I
В округ приезжал областной продовольственный комиссар.
Говорил, торопясь и дергая ехидными, выбритыми досиня губами:
— По статистическим данным с вверенного вам округа необходимо взять сто пятьдесят тысяч пудов хлеба. Вас, тов. Бодягин, я назначил сюда на должность окружного продкомиссара, как энергичного, предприимчивого работника. Надеюсь. Месяц срока… Трибунал приедет на-днях. Хлеб нужен армии и центру вот как… — ладонью чиркнул по острому щетинистому кадыку и зубы стиснул жестко. — Злостно укрывающих — расстреливать!..
Головой голо остриженной кивнул и уехал.
II
Телеграфные столбы, воробьиным скоком обежавшие весь округ, сказали: разверстка.
По хуторам и станицам казаки-посевщики богатые очкурами покрепче перетянули животы, решили разом и не задумавшись:
— Дарма хлеб отдавать?.. Не дадим…
На базах, на улицах, кому где приглянулось, ночушками повыбухали ямищи, пшеницу ядреную позарыли десятками, сотнями пудов. Всякий знает про соседа, где и как попрятал хлебишко.
Молчат…
Бодягин с продотрядом каруселит по округу. Снег визжит под колесами тачанки, бегут назад заиндевевшие плетни. Сумерки вечерние. Станица, как и все станицы, но Бодягину она родная. Шесть лет ее не состарили.
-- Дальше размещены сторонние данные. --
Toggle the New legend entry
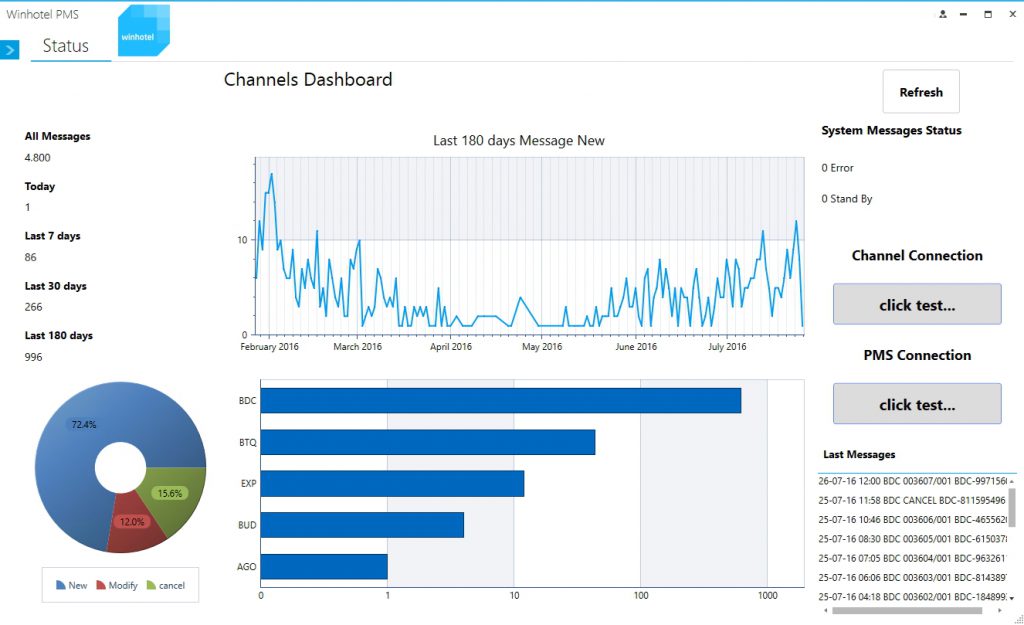This screenshot has height=625, width=1024. coord(71,585)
Так было: июль знойный, на межах желто-пенная ромашка, покос хлебов, Игнашке Бодягину — четырнадцать лет. Косил с отцом и работником. Ударил отец работника за то, что сломал зубец у вил; подошел Игнат к отцу вплотную, сказал, не разжимая зуб:
— Сволочь ты, батя…
— Я?!
— Ты…
Ударом кулака сшиб с ног Игната, испорол до крови чересседельней. Вечером, когда вернулись с поля домой, вырезал отец в саду вишневый костыль, обстрогал, бороду поглаживая, сунул его Игнату в руки:
— Поди, сынок, походи по миру, а ума-разума наберешься — назад вертайся, — и ухмыльнулся.
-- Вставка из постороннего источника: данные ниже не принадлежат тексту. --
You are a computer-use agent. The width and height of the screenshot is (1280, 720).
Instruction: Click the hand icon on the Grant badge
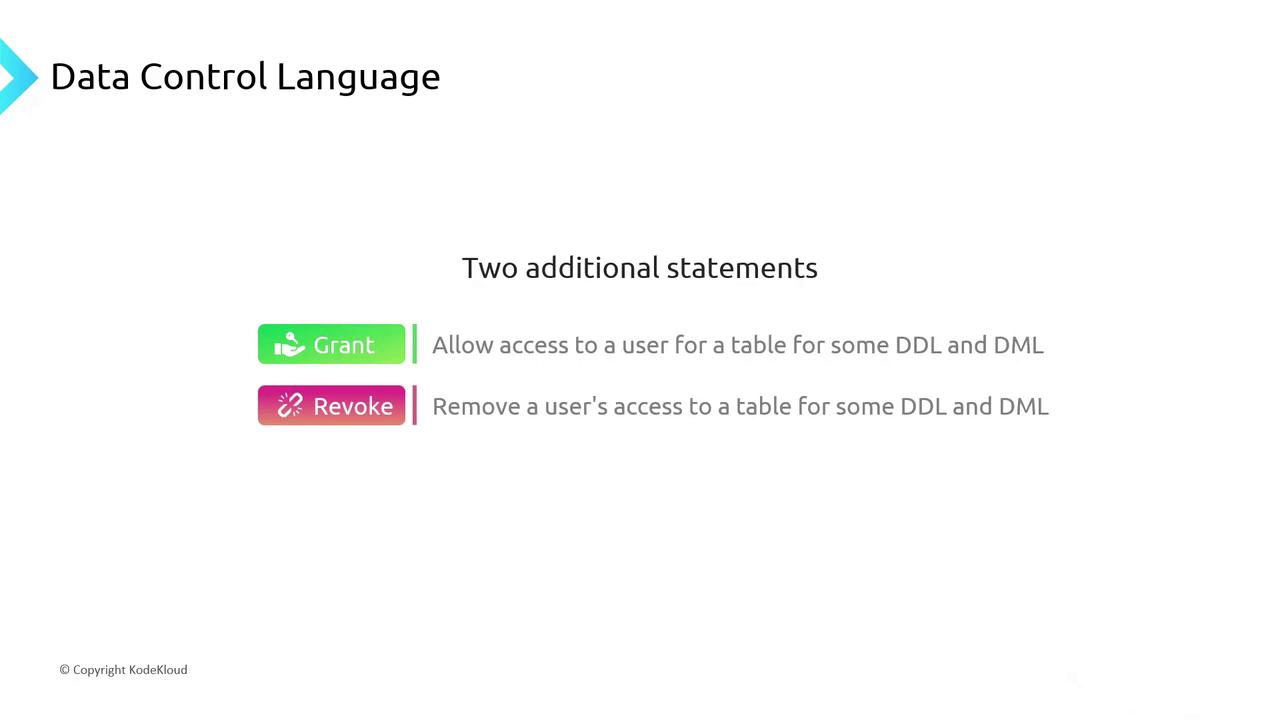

Так было, — а теперь шуршит тачанка мимо заиндевевших плетней, бегут назад соломенные крыши, ставни размалеванные. Глянул Бодягин на раины в отцовском палисаднике, на жестяного петуха, раскрылатившегося на крыше в безголосном крике; почувствовал, как что-то уперлось в горле и перехватило дыхание. Вечером спросил у хозяина квартиры:
— Старик Бодягин живой?
Хозяин, чинивший упряжку, обсмоленными пальцами всучил в дратву щетинку, сощурился:
— Все богатеет… Новую бабу завел, старуха померла давненько, сын пропал где-то, а он, старый хрен, все по солдаткам бегает…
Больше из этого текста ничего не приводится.